Wilhelm Liebknecht


Die Sozialdemokratie in Oberschlesien

Eine Erwiderung

(August 1898)


Quelle: Sozialistische Monatshefte, Jg. 1898, Nr.8, August 1898, S.366-367.
Transkription u. HTML-Markierung: Einde O’Callaghan für das Marxists’ Internet Archive.

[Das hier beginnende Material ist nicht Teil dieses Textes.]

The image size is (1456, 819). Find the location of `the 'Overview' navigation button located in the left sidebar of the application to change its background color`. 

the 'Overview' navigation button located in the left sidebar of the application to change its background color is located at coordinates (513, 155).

In der Julinummer der Sozialistischen Monatshefte schreibt Genoase August Winter in einem Artikel über die Sozialdemokratie in Oberschlesien:

„Die polnische sozialistische Partei betonte bis zuletzt (noch auf dem Hamburger Parteitag, cfr. Antrag Berfus), dass Oberschlesien anders zu behandeln sei als andere Gegenden. Nur polnische Agitatoren und Reichstagskandidaten könnten dort etwas ausrichten; auch sei es nöthig, der sozialdemokratischen Agitation einige national polnische Reizmittel beizumischen, da sonst die Erfolge noch geringfügiger als bisher ausfallen dürften. Bekanntlich war Liebknecht einer der eifrigsten Fürsprecher für den Antrag Berfus und das, was hinter ihm steckt.“

Allerdings betonten die polnischen Sozialisten, dass Oberschlesien anders zu behandeln sei als andere Gegenden. Und das betonen sie auch heute noch, soviel ich weiss, denn Kreise mit überwiegend polnischer Bevölkerung müssen natürlich anders behandelt werden, als solche mit bloss deutscher Bevölkerung. Und allerdings habe ich den Antrag Berfus seinem Inhalte nach (und wohl auch sammt Allem, „was hinter ihm steckt“) befürwortet, und zwar deshalb, weil es nothwendig geworden war, den nationalkulturkämpferischen Bestrebungen einiger in Oberschlesien lebender Genossen entgegenzutreten. Der Antrag Berfus besagte, dass in den vorwiegend polnischen Kreisen nur polnisch redende (nicht polnische, wie August Winter schreibt), das heisst der polnischen Sprache mächtige Reichstagskandidaten zu verwenden seien – ein Antrag, so selbstverständlich, dass ich wegen seiner Selbstverständlichkeit zur Zurückziehung rieth.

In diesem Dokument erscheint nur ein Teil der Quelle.